The Atonement, Then and Now
Richard L. Bushman
Richard Lyman Bushman, "The Atonement, Then and Now," in The Tragedy and the Triumph, ed. Charles Swift (Religious Studies Center, Brigham Young University; Salt Lake City: Deseret Book, 2019), 49–64.
Richard Lyman Bushman was Gouverneur Morris Professor of History Emeritus at Columbia University when this was written.
When I was a young man, I didn’t know what to think about the Atonement of Jesus Christ. Everything I heard led me to believe it was central to worship and thought in The Church of Jesus Christ of Latter-day Saints, yet it did not make much difference to me. So far as I could tell, the Atonement had two effects. One was to guarantee resurrection for all mortals. The second was to grant forgiveness to everyone who repented and believed in Christ. That is how I read Amulek’s discourse on the Atonement in the 34th chapter of Alma. Both were important blessings, but neither figured very much in my personal worship. The resurrection, the first blessing of the Atonement, occurred automatically without any effort on my part.
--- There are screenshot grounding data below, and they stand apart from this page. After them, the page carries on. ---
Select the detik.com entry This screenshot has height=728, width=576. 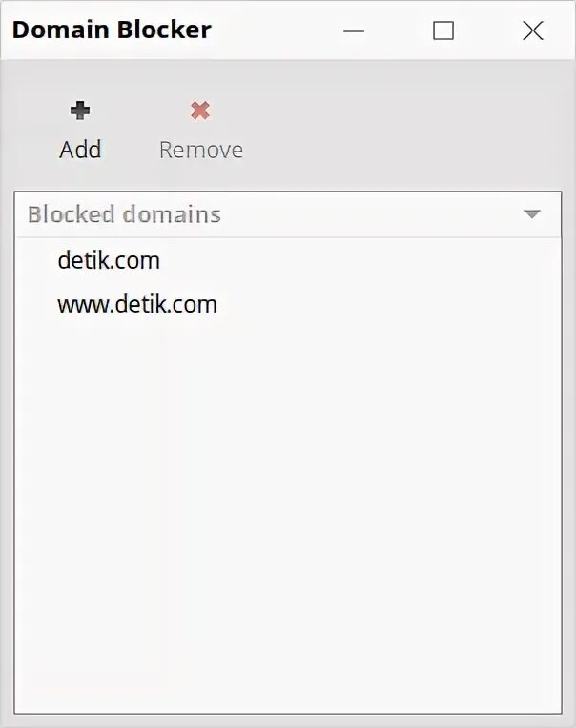[x=109, y=260]
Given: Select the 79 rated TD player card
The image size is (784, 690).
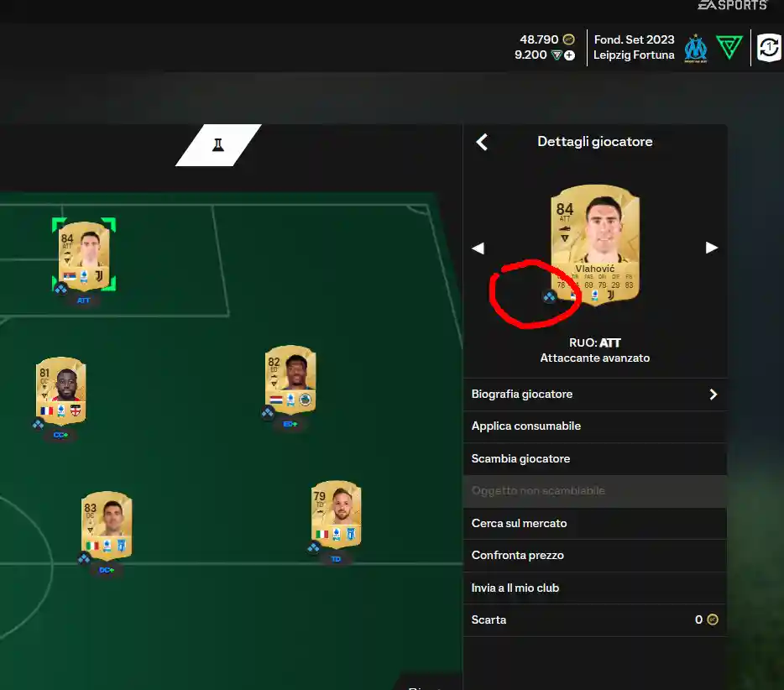Looking at the screenshot, I should pos(336,515).
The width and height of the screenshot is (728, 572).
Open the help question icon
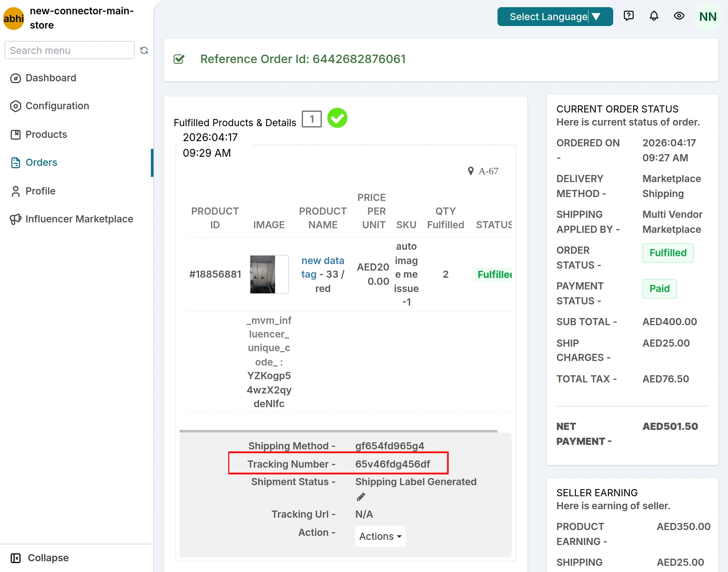coord(629,16)
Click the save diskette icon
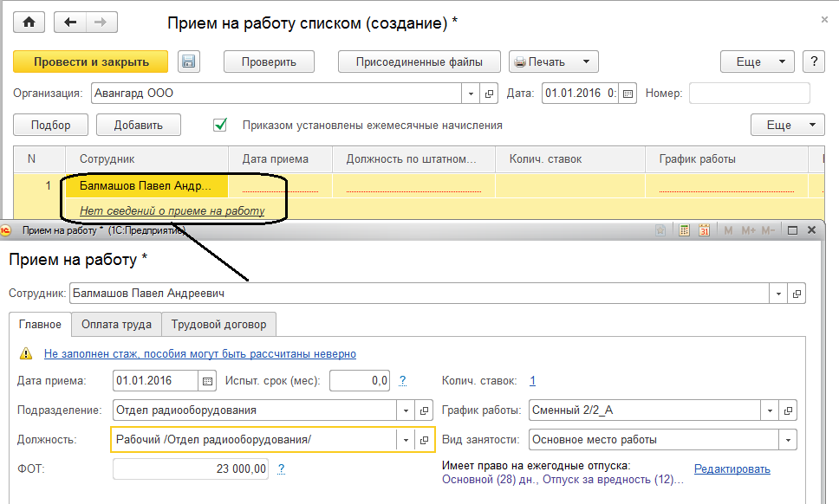Screen dimensions: 839x504 click(189, 61)
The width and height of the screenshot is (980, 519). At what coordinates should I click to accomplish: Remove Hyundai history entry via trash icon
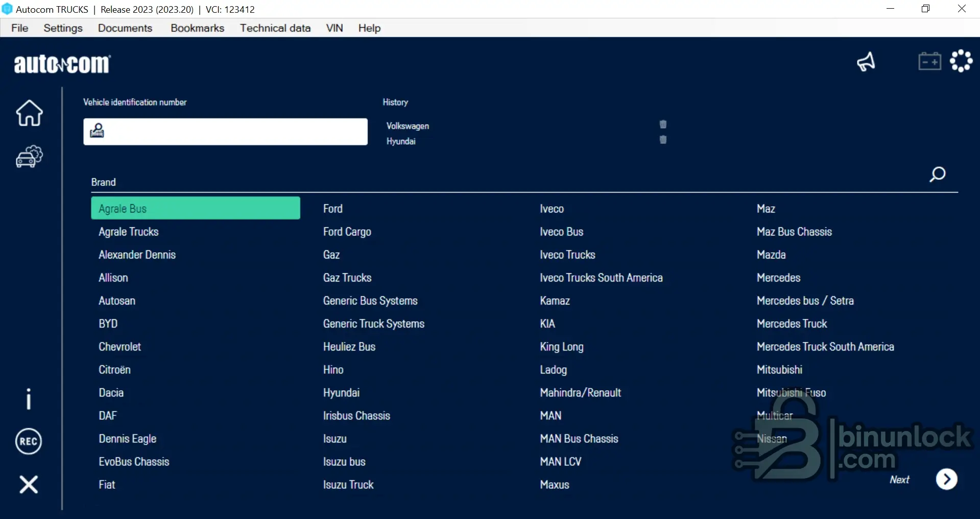click(x=663, y=140)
I could be grateful for the gift, but it was to be received in the distant future and did not require anything of me now. Resurrection was more a formality and offered little reason to think of Christ day by day. Forgiveness, the second blessing, required that I repent, and once that was accomplished, Christ guaranteed that I would be accepted by the Father at the last day. Christ would be standing there at the judgment seat to assure the Judge that I was okay. The Savior would make all the difference at judgment but not right now. The effort now was all directed at overcoming my sins (something I had trouble accomplishing). Getting over the sins was the big hurdle. Once that was done, Christ would take care of the rest. Repentance preoccupied me now; for the time being, I didn’t have to think much about Christ.
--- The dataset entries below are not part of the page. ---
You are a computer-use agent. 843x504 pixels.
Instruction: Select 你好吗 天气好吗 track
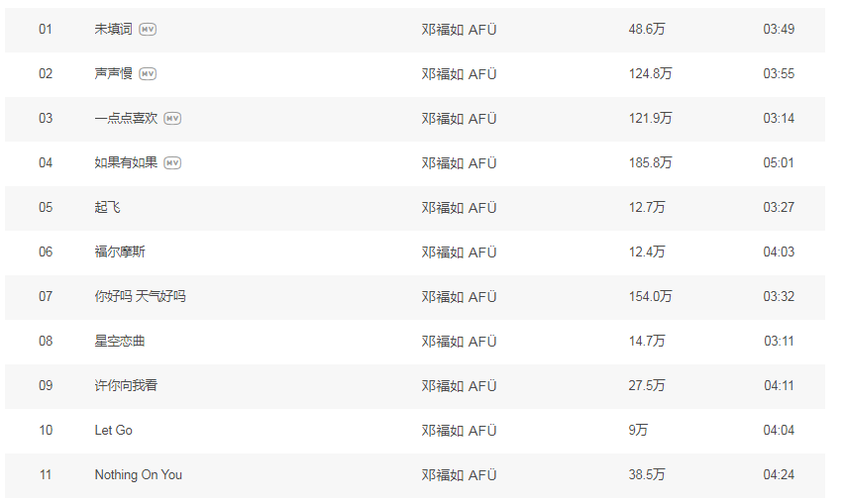coord(140,297)
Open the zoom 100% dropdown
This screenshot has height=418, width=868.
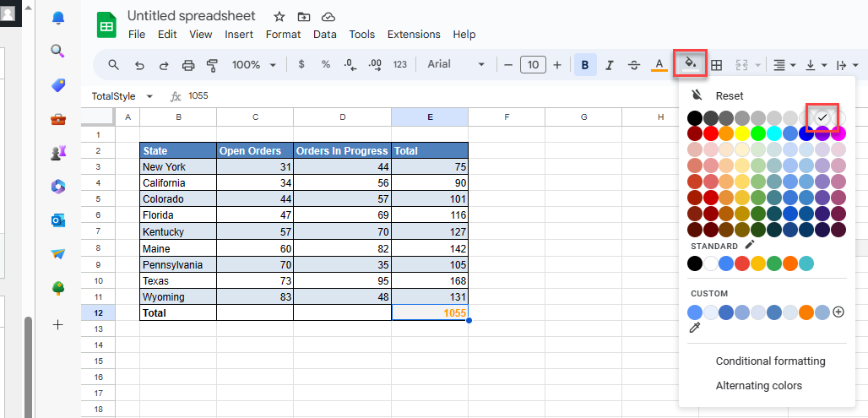click(254, 65)
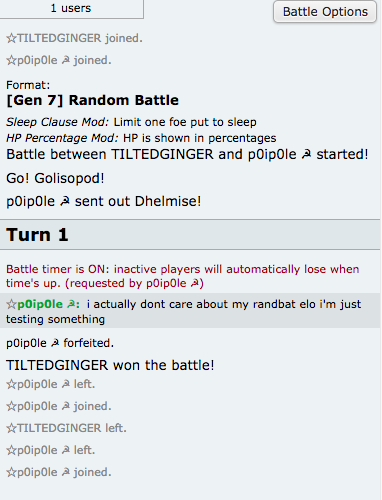382x500 pixels.
Task: Click the [Gen 7] Random Battle format title
Action: click(92, 100)
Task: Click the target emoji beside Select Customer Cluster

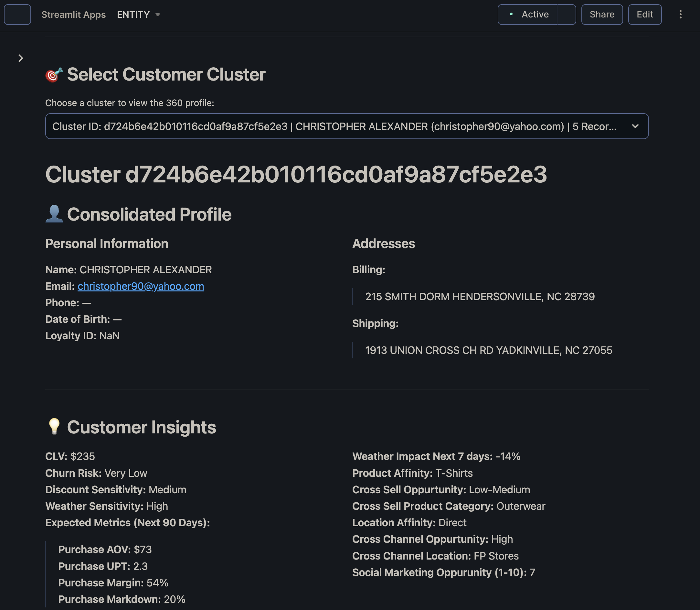Action: tap(54, 75)
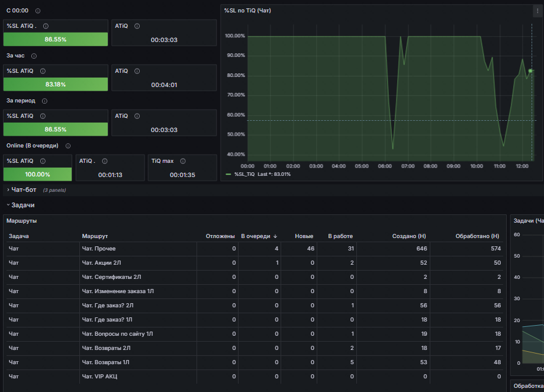Click info icon next to TiQ max

coord(183,161)
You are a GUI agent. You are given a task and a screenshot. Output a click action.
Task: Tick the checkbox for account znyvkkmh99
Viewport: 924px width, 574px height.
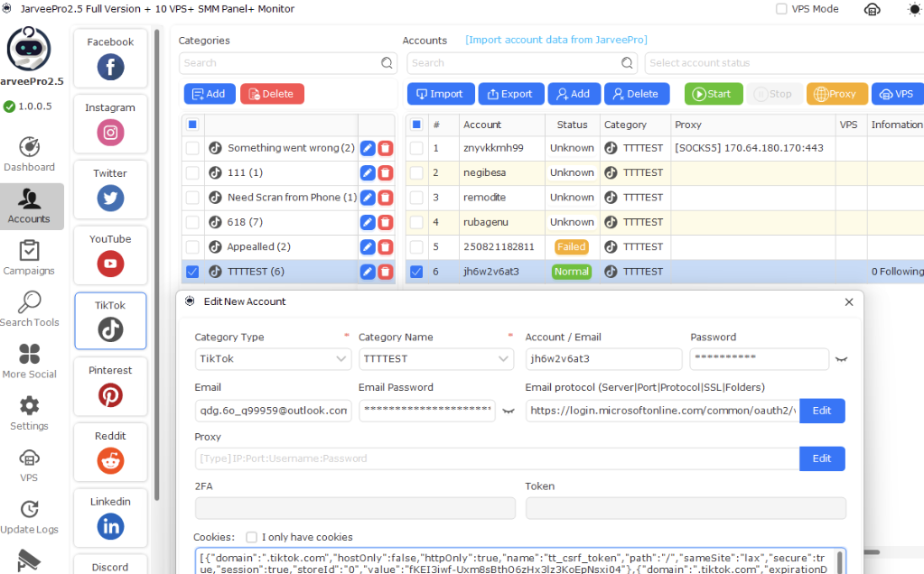(x=416, y=148)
So why was Christ the center of life, I asked myself, if perfunctory faith in Christ sufficed and he intervened mainly after death? I could not see how our doctrine compelled me to love Christ or think of him very much. He was there, ready to lend a hand when it came time to be resurrected or to get the Judge’s official approval. I was grateful for both blessings but saw no reason to think much about the Savior. His functions were legalistic; he served no purpose in my everyday affairs.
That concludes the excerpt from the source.